Work to be completed
Present an exact copy of each line below.

━━━━━━━━━━━━━━━━━━━━━━━━━━━━━━

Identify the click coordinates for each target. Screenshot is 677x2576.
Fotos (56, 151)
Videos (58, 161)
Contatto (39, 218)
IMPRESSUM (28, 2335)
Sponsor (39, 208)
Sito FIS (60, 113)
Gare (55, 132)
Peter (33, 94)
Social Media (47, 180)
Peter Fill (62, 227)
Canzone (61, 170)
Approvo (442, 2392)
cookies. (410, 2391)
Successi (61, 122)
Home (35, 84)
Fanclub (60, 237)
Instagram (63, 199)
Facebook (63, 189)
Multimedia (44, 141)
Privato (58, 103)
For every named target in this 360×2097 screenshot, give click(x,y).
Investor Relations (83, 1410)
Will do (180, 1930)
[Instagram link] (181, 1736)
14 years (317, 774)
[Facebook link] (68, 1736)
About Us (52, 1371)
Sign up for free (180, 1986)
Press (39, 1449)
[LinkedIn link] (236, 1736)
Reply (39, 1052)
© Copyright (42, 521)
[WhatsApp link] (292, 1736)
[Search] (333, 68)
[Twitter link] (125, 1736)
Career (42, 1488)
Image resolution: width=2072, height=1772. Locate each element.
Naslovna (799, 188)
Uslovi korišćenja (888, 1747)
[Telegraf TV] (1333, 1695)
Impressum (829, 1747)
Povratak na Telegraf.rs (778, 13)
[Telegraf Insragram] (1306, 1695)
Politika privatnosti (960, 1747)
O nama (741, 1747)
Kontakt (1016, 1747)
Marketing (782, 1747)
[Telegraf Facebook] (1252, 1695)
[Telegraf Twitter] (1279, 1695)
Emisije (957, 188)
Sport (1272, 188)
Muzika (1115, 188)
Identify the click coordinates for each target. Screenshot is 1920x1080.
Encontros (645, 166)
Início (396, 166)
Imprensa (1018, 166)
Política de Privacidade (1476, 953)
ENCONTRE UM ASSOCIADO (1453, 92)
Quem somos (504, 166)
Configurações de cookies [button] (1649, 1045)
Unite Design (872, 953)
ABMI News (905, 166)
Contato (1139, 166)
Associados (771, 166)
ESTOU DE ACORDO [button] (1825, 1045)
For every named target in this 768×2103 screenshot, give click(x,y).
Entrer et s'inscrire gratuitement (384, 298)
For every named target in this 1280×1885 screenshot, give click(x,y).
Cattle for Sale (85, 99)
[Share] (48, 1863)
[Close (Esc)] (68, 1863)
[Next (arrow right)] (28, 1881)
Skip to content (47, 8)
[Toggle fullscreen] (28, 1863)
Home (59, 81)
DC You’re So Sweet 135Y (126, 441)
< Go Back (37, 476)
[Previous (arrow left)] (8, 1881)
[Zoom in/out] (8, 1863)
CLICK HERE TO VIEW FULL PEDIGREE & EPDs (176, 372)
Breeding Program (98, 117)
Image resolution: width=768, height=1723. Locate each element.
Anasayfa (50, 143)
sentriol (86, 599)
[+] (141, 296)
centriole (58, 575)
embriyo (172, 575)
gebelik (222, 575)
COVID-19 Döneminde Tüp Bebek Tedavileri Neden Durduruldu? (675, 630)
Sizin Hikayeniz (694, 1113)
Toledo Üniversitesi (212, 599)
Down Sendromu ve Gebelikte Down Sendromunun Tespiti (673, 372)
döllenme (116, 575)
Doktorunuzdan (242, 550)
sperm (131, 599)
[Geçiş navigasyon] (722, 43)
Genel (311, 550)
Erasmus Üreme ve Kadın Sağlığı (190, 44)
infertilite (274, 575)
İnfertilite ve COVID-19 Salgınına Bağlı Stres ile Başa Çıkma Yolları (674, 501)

━━━━━━━━━━━━━━━━━━━━━━━━━━━━━━

Response
Identify the click coordinates for each target. Screenshot is 677x2576.
Fotos (56, 151)
Videos (58, 161)
Contatto (39, 218)
IMPRESSUM (28, 2335)
Sponsor (39, 208)
Sito FIS (60, 113)
Gare (55, 132)
Peter (33, 94)
Social Media (47, 180)
Peter Fill (62, 227)
Canzone (61, 170)
Approvo (442, 2392)
cookies. (410, 2391)
Successi (61, 122)
Home (35, 84)
Fanclub (60, 237)
Instagram (63, 199)
Facebook (63, 189)
Multimedia (44, 141)
Privato (58, 103)
For every named target in this 360×2097 screenshot, give click(x,y).
Investor Relations (83, 1410)
Will do (180, 1930)
[Instagram link] (181, 1736)
14 years (317, 774)
[Facebook link] (68, 1736)
About Us (52, 1371)
Sign up for free (180, 1986)
Press (39, 1449)
[LinkedIn link] (236, 1736)
Reply (39, 1052)
© Copyright (42, 521)
[WhatsApp link] (292, 1736)
[Search] (333, 68)
[Twitter link] (125, 1736)
Career (42, 1488)
Image resolution: width=2072, height=1772. Locate each element.
Naslovna (799, 188)
Uslovi korišćenja (888, 1747)
[Telegraf TV] (1333, 1695)
Impressum (829, 1747)
Povratak na Telegraf.rs (778, 13)
[Telegraf Insragram] (1306, 1695)
Politika privatnosti (960, 1747)
O nama (741, 1747)
Kontakt (1016, 1747)
Marketing (782, 1747)
[Telegraf Facebook] (1252, 1695)
[Telegraf Twitter] (1279, 1695)
Emisije (957, 188)
Sport (1272, 188)
Muzika (1115, 188)
Identify the click coordinates for each target. Screenshot is 1920x1080.
Encontros (645, 166)
Início (396, 166)
Imprensa (1018, 166)
Política de Privacidade (1476, 953)
ENCONTRE UM ASSOCIADO (1453, 92)
Quem somos (504, 166)
Configurações de cookies [button] (1649, 1045)
Unite Design (872, 953)
ABMI News (905, 166)
Contato (1139, 166)
Associados (771, 166)
ESTOU DE ACORDO [button] (1825, 1045)
For every named target in this 768×2103 screenshot, give click(x,y).
Entrer et s'inscrire gratuitement (384, 298)
For every named target in this 1280×1885 screenshot, give click(x,y).
Cattle for Sale (85, 99)
[Share] (48, 1863)
[Close (Esc)] (68, 1863)
[Next (arrow right)] (28, 1881)
Skip to content (47, 8)
[Toggle fullscreen] (28, 1863)
Home (59, 81)
DC You’re So Sweet 135Y (126, 441)
< Go Back (37, 476)
[Previous (arrow left)] (8, 1881)
[Zoom in/out] (8, 1863)
CLICK HERE TO VIEW FULL PEDIGREE & EPDs (176, 372)
Breeding Program (98, 117)
Image resolution: width=768, height=1723. Locate each element.
Anasayfa (50, 143)
sentriol (86, 599)
[+] (141, 296)
centriole (58, 575)
embriyo (172, 575)
gebelik (222, 575)
COVID-19 Döneminde Tüp Bebek Tedavileri Neden Durduruldu? (675, 630)
Sizin Hikayeniz (694, 1113)
Toledo Üniversitesi (212, 599)
Down Sendromu ve Gebelikte Down Sendromunun Tespiti (673, 372)
döllenme (116, 575)
Doktorunuzdan (242, 550)
sperm (131, 599)
[Geçiş navigasyon] (722, 43)
Genel (311, 550)
Erasmus Üreme ve Kadın Sağlığı (190, 44)
infertilite (274, 575)
İnfertilite ve COVID-19 Salgınına Bağlı Stres ile Başa Çıkma Yolları (674, 501)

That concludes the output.